* Work instruction *
Omit every picture and write out the rest of the records exactly.

Source records
=== Begin Enclosure ===

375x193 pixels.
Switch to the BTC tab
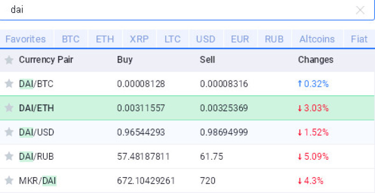71,39
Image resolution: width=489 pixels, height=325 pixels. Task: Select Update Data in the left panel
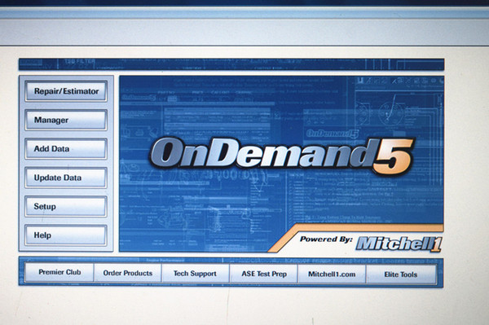pos(66,178)
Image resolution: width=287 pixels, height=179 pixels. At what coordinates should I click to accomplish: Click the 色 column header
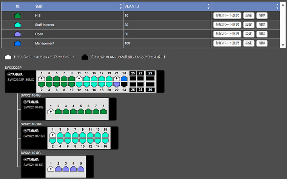[17, 6]
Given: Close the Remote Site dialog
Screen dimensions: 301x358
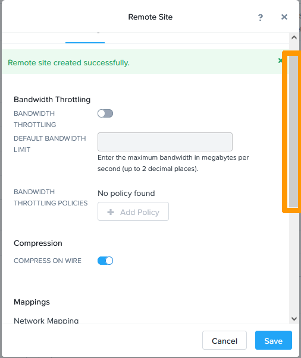Looking at the screenshot, I should 284,17.
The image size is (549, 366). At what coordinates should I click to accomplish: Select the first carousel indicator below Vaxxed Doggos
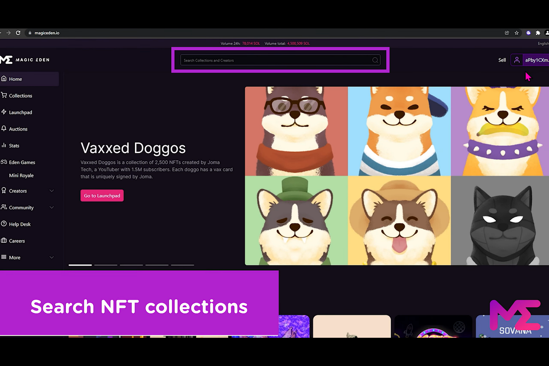pyautogui.click(x=80, y=265)
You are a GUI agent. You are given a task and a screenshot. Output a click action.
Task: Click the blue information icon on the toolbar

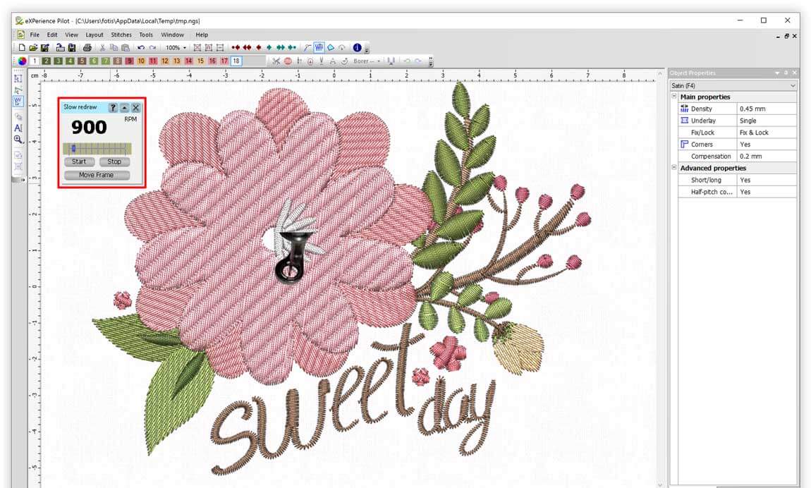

=== End Enclosure ===

* Reply *
375x193 pixels.
Switch to the BTC tab
71,39
Image resolution: width=489 pixels, height=325 pixels. Task: Select Update Data in the left panel
pos(66,178)
Image resolution: width=287 pixels, height=179 pixels. At what coordinates should I click to accomplish: Click the 色 column header
[17, 6]
Given: Close the Remote Site dialog
Screen dimensions: 301x358
Looking at the screenshot, I should 284,17.
The image size is (549, 366). At what coordinates should I click to accomplish: Select the first carousel indicator below Vaxxed Doggos
pyautogui.click(x=80, y=265)
You are a GUI agent. You are given a task and a screenshot. Output a click action.
Task: Click the blue information icon on the toolbar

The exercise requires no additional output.